## Try it
Nothing in the entries may change when you repeat them, and no images may appear.
>>
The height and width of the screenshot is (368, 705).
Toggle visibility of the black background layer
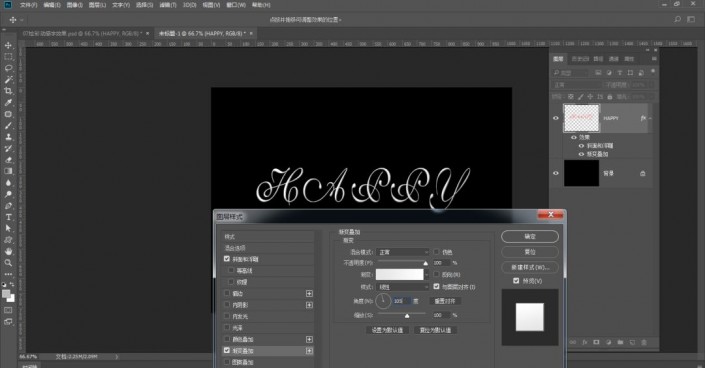pos(556,173)
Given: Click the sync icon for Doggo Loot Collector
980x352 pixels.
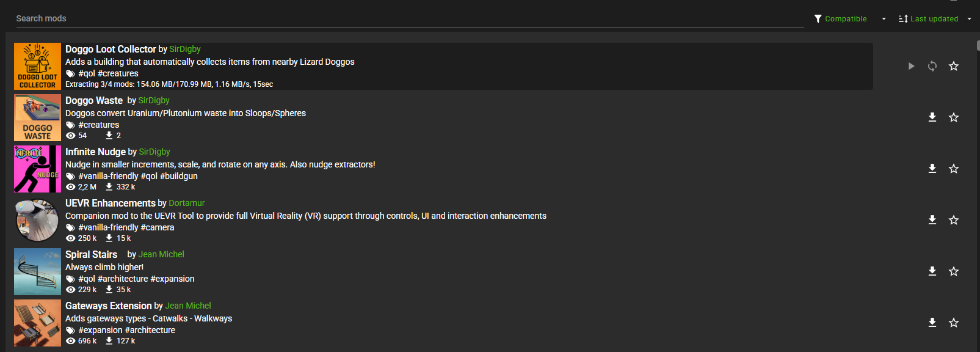Looking at the screenshot, I should [x=932, y=66].
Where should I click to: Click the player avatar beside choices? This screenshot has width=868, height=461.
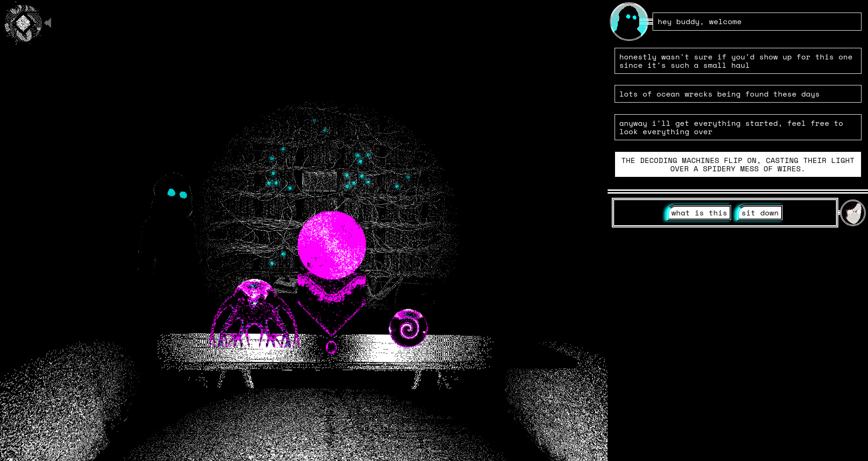click(853, 213)
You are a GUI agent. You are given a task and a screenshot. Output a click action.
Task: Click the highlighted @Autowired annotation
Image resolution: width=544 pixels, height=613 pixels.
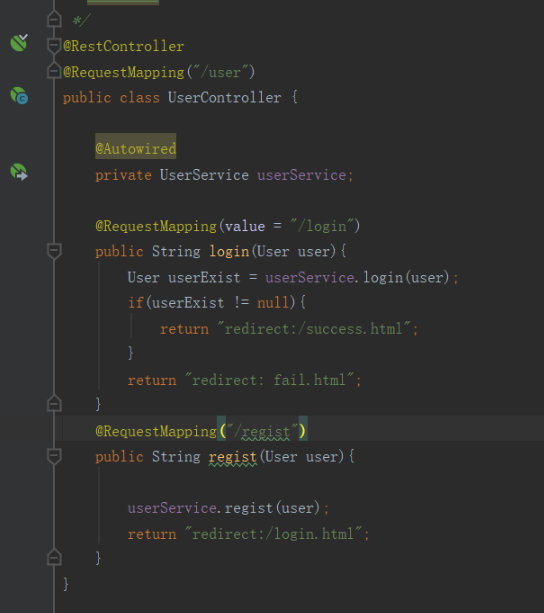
<<
## Result of the exercise
The height and width of the screenshot is (368, 705).
Toggle visibility of the black background layer
pos(556,173)
Given: Click the sync icon for Doggo Loot Collector
980x352 pixels.
Looking at the screenshot, I should [x=932, y=66].
Where should I click to: Click the player avatar beside choices? This screenshot has width=868, height=461.
click(853, 213)
You are a GUI agent. You are given a task and a screenshot. Output a click action.
Task: Click the highlighted @Autowired annotation
Image resolution: width=544 pixels, height=613 pixels.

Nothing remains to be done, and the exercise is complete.